L'indagine sul fabbisogno di personale per la difesa civile ha presentato il proprio rapporto al governo e al ministro per la difesa civile, Carl-Oskar Bohlin. Il rapporto propone un'attivazione generale del servizio civile obbligatorio, incluse la visita di leva e la formazione di base, al fine di garantire il fabbisogno di personale nelle attività di rilevanza sociale in caso di stato di allerta elevato o di guerra.

– In caso di stato di allerta elevato o di guerra, la società deve rapidamente riorganizzarsi e mobilitare le proprie risorse. Un presupposto fondamentale a tal fine è garantire il personale necessario nelle attività di rilevanza sociale, afferma Carl-Oskar Bohlin in un comunicato stampa del Ministero della Difesa svedese.

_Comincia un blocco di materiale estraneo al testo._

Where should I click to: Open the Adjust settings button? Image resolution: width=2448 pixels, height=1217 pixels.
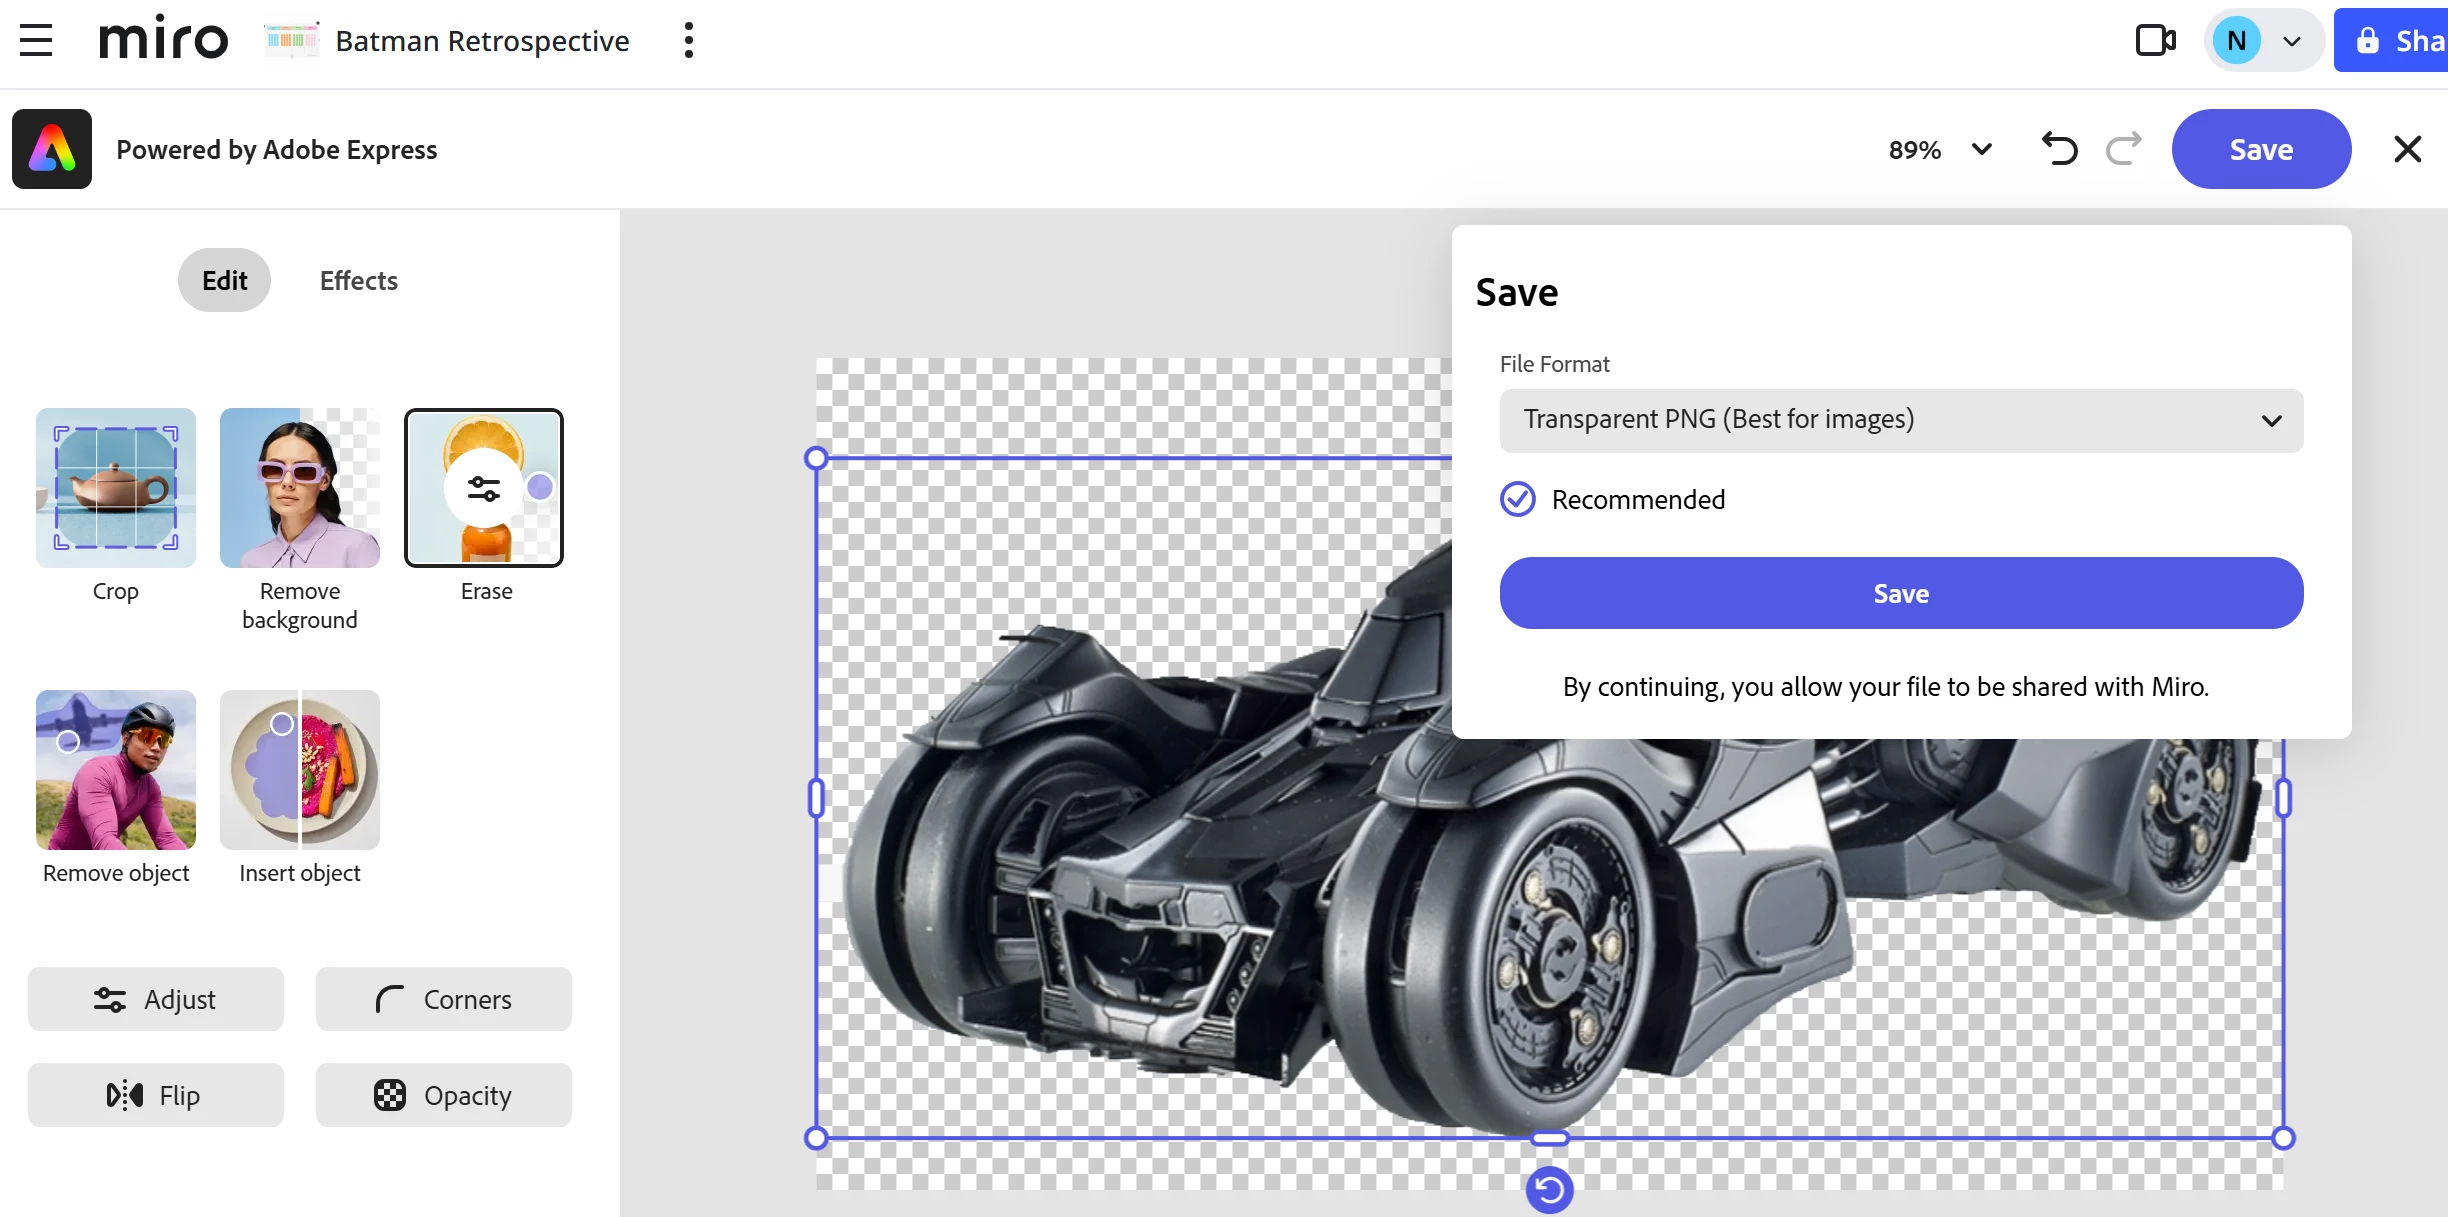156,999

Il servizio civile obbligatorio è proposto in via prioritaria per settori quali la protezione civile, la fornitura di energia elettrica, la sanità, le comunicazioni elettroniche e i servizi di vigilanza, di cui gli ultimi due rappresentano nuovi ambiti per il servizio civile obbligatorio. Si raccomanda di affidare alle autorità competenti il mandato di esaminare come introdurre il servizio civile obbligatorio nel più breve tempo possibile.

L'indagine, guidata da Sören Öman, propone inoltre che le organizzazioni volontarie per la difesa assumano un ruolo rafforzato nella formazione del personale per la difesa civile. Vengono inoltre avanzate proposte riguardanti il controllo di sicurezza dei soggetti soggetti al servizio civile obbligatorio, nonché corsi di formazione più brevi con obbligo generale di servizio in caso di stato di allerta elevato.